What are some challenges and solutions in single cell RNA-Seq data analysis?
Posted August 9, 2023
With RNA-Seq data analysis, scRNA-Seq usually requires low RNA input resulting in incomplete reverse amplification and transcription. As a consequence, this leads to insufficient coverage and technical noise. The solution to this issue is to optimize RNA through standardizing the cell lysis and RNA extraction steps to maximize RNA quality and yield. Pre-amplification techniques may be used to increase the amount of cDNA before sequencing. Dropout events occur when a transcript is unable to be captured or amplified in a single cell resulting in a false-negative signal. This is an issue that can be seen in rare cell populations and lowly expressed genes. This problem can be solved by using computational methods and impute missing gene expression data. These techniques use statistical models and algorithms to predict expression levels of missing genes based on the observed trends in the data. Amplification bias may arise due to stochastic variation in amplification efficiency. As a result, there may be a skewed characterization of specific genes and an overestimate of their expression levels. Correcting the amplification bias by using techniques such as spike-in controls and unique molecular identifiers will help solve this issue. Cell doublets occur when scRNA-seq captures multiple cells in a single droplet. Doublets affect downstream analysis and cause the misidentification of cell types. In order to combat this issue, cell hashing can be used to identify cell doublets. Computational techniques can help identify and exclude cell droplets from downstream analysis based on differences in gene expression levels. Data normalization, as scRNA-Seq data relies on normalization to take into consideration the differences in sequencing depth, and library size. The solution is to introduce machine learning (ML) techniques which utilize primary clustering based on related transcription profiles.
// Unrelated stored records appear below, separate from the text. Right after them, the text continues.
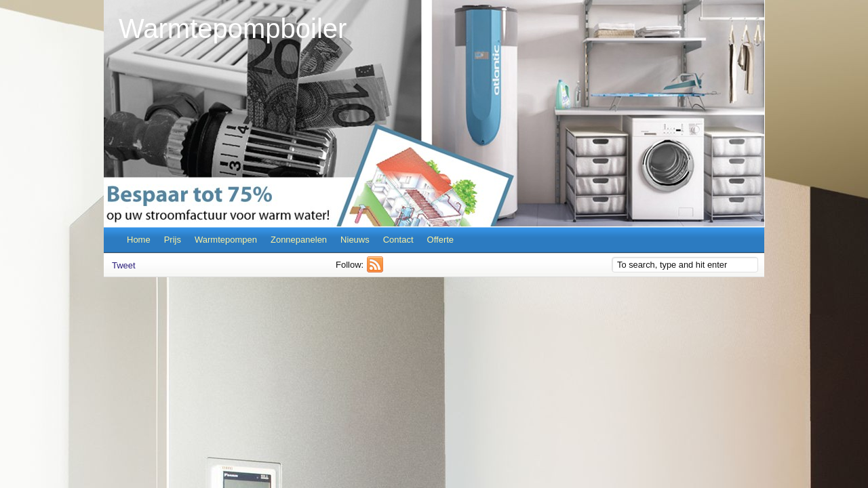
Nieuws (355, 239)
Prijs (172, 239)
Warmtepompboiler (233, 28)
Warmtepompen (226, 239)
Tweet (123, 265)
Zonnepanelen (298, 239)
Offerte (441, 239)
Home (138, 239)
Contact (398, 239)
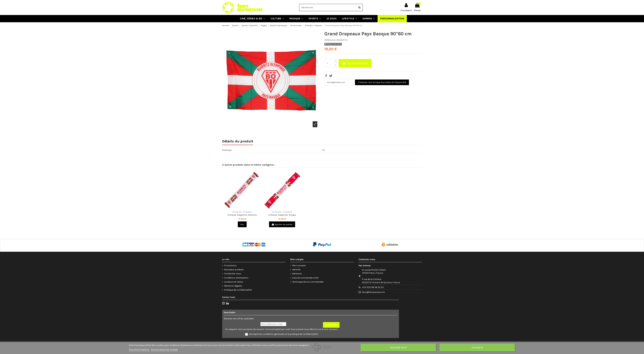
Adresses (297, 273)
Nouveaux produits (234, 269)
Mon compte (299, 265)
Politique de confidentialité (238, 290)
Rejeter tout (398, 347)
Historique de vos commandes (308, 282)
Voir (242, 224)
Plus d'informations (139, 349)
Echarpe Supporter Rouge (282, 215)
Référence (330, 40)
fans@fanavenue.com (373, 292)
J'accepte (477, 347)
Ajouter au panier (355, 63)
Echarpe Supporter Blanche (242, 215)
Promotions (230, 265)
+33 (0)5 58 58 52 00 (373, 287)
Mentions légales (233, 286)
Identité (296, 269)
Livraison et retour (234, 282)
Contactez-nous (232, 273)
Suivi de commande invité (305, 278)
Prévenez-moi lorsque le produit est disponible (382, 82)
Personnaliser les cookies (164, 349)
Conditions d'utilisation (236, 278)
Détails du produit (238, 142)
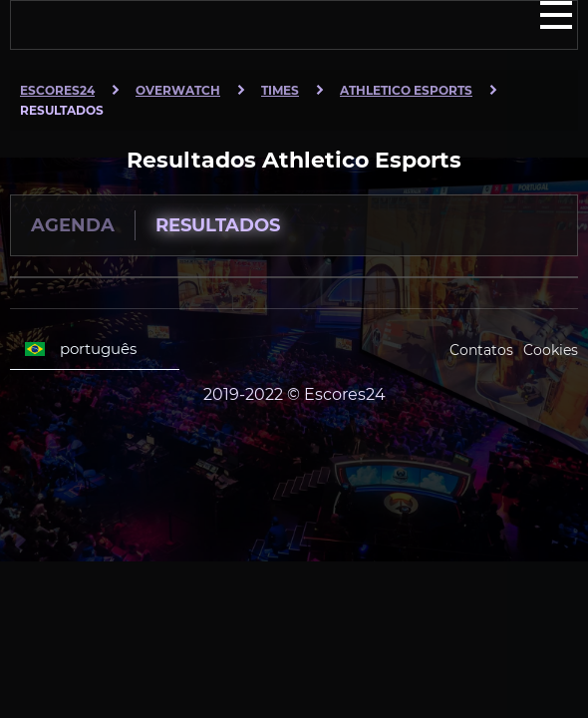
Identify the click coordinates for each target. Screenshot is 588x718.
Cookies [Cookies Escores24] (550, 350)
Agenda (73, 225)
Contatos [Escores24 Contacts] (481, 350)
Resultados (217, 225)
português (81, 349)
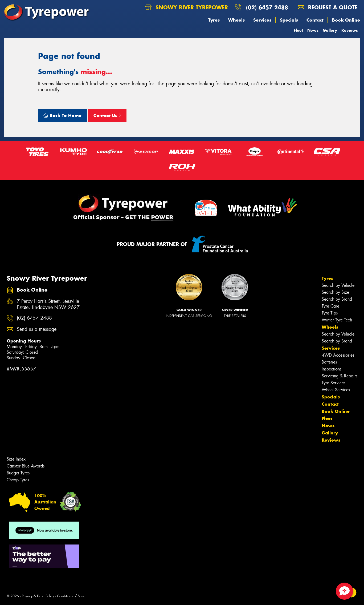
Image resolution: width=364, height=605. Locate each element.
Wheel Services (336, 390)
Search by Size (335, 292)
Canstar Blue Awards (26, 466)
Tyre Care (330, 306)
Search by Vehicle (338, 285)
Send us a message (36, 329)
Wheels (236, 20)
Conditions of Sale (71, 596)
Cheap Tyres (18, 480)
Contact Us (107, 115)
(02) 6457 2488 (267, 7)
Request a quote (328, 7)
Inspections (332, 369)
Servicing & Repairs (340, 376)
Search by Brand (337, 299)
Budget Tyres (18, 473)
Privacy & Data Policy (38, 596)
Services (262, 20)
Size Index (16, 459)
These methods are time efficient and possess massive datasets required for accurate normalization. Quality control is another challenge, as poor quality-samples may result in low coverage, biased results, and technical noise. Quality control measures should be implemented for every step of the process. Analyzing the library complexity, cell viability, and sequencing depth is crucial for identifying low-quality samples, as well as improving the reproducibility and accuracy of scRNA-seq data.